They found him by the edge of a dried-up streambed, sitting on a rock with his hands raised and his eyes wide.

"Don't shoot or stab or… whatever. I'm human," he said quickly. "Promise."

Thomas and Nia froze. The man looked rough, maybe mid-twenties, tall and wiry with a bandana tied around his head and a jagged cut on his cheek that was still drying. A scavenged knife hung awkwardly in a makeshift sheath at his belt, but he didn't reach for it. He looked scared. Tired.

Thomas stepped forward cautiously. "You okay?"

"Not really," the guy muttered. "Woke up an hour ago. Wandered until I heard you. Haven't seen anyone. Not even a creature. Just this place. Whatever this is."

Nia eyed him carefully. "Name?"

"Jude. Jude Keene. You?"

"Thomas," he said. "This is Nia."

Jude exhaled hard, like their names made things real. "God, thank you. I thought I was alone."

Thomas saw it in him—what he remembered from himself not long ago. Panic hiding under calm. That cold feeling of being dropped into a world with no rules. No answers.

They decided to share food. Carefully.

They found a small outcropping with cover and settled down to eat. Jude told them his story—how he was on his way to meet friends after work, how the sky cracked open above a train station, and then darkness. When he woke, he was in the woods, just like them. Same strange sky. Same eerie silence.

He didn't have an ability yet, or so he said. His screen hadn't activated. "Maybe I'm defective," he joked. Neither Thomas nor Nia laughed.

They stayed there a while.

Long enough to lower their guard.

Long enough for Jude to strike.

It happened fast.

Thomas turned away to pack his bag, and Nia leaned over to adjust her spear on the ground. Jude moved in one smooth motion—he pulled the knife, spun, and slashed upward, catching Nia along the arm as she stumbled back with a cry of pain.

Blood. Fast. Bright red.

"Don't move," Jude said, knife up, wild grin on his face now. "Both of you. Real slow."

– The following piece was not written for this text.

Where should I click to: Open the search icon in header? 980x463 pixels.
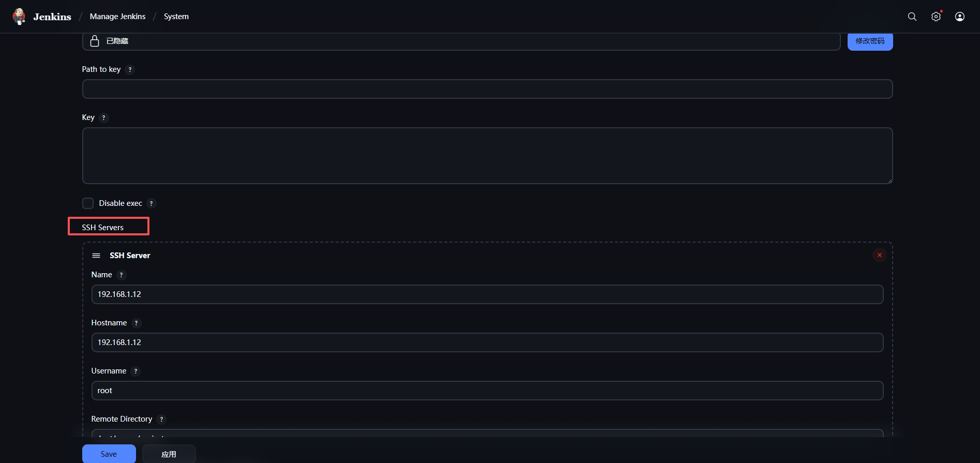pyautogui.click(x=912, y=17)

Thomas froze, heart slamming in his chest. He looked at Nia—she clutched her arm, backing away, but her eyes stayed locked on Jude.

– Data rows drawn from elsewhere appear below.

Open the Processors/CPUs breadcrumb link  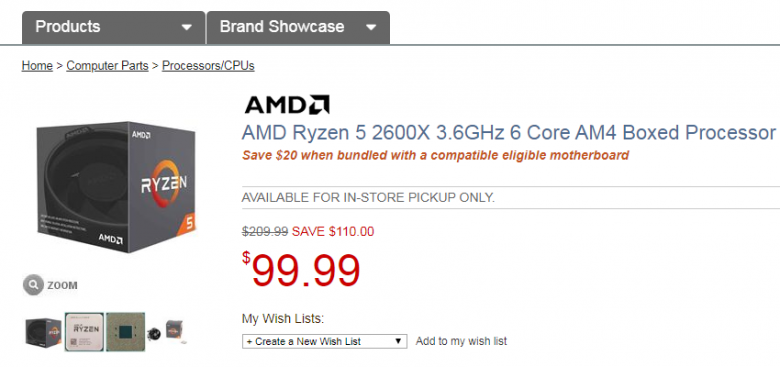click(208, 66)
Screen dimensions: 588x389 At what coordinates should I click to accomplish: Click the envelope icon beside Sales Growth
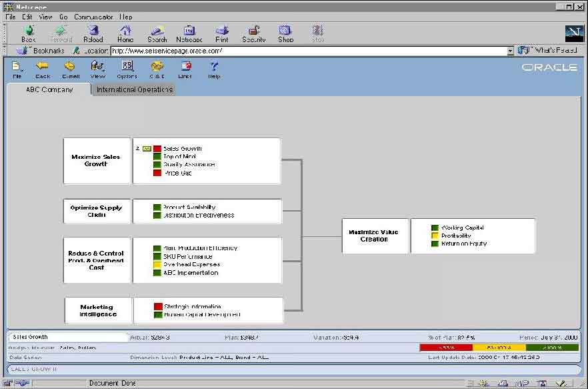tap(147, 149)
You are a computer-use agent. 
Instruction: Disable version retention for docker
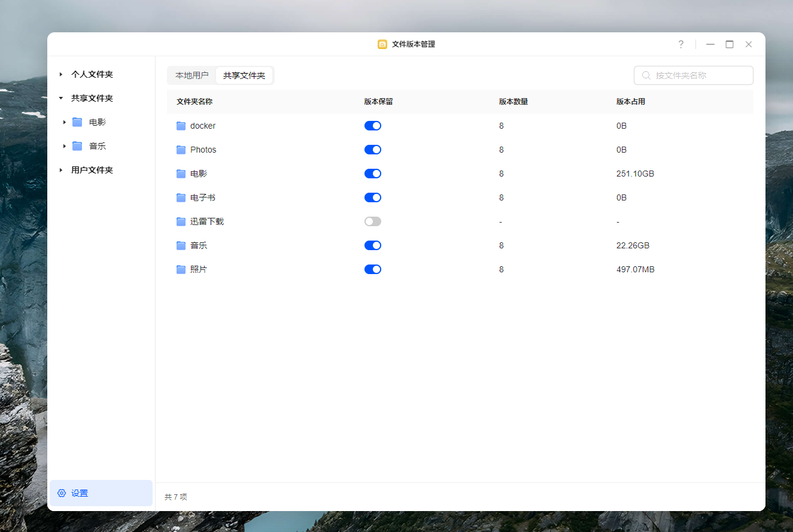pyautogui.click(x=372, y=126)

Jude's tone shifted. Cold. Casual. "Nothing personal. I just don't trust anyone. You've got food, a working ability, and probably more gear. If I leave you alive, what's stopping you from jumping me later?"

"Maybe because we helped you," Thomas said.

Jude shrugged. "I helped people once too. Guess how that ended."

Thomas didn't speak. He waited.

Jude turned to him fully. "Now, hand over your—"

Thomas activated Null Field.

He vanished instantly, body fading like smoke on the wind. Jude flinched, stumbling back.

"What—?"

Nia used that second to lunge. She grabbed the broken spear, still sticky with her own blood, and swung low.

The spear slammed into Jude's shin. He screamed and fell forward.

Thomas reappeared behind him. He grabbed the knife-hand mid-swing and slammed Jude's arm against the tree trunk, once, twice—until the weapon dropped.

Then Thomas didn't stop.

He punched. Raw, panicked, bone-on-bone. Until Jude's body slumped and stopped moving.

Breathing. Bleeding. But not getting up.

Thomas backed off, chest heaving, hands shaking.

Nia knelt nearby, ripping a strip from her shirt to bind the wound on her arm. It wasn't deep, but it bled hard.

They didn't say anything for a long time.

Eventually, Nia muttered, "First one."

Thomas nodded slowly. "Yeah."

"You okay?"

He wasn't sure. His hands were still shaking.

"I almost believed he was like us," Thomas said. "That he just needed help."

"He was like us," Nia said flatly. "That's the problem."

She stood and grabbed her pack. Her arm was tightly bound now, the bleeding slowed. "He's not going to die unless something finds him."

"Should we—"

"No," she cut in. "We're not killers."

They turned away from Jude Keene, who lay unconscious beneath the trees, and walked in silence for a while.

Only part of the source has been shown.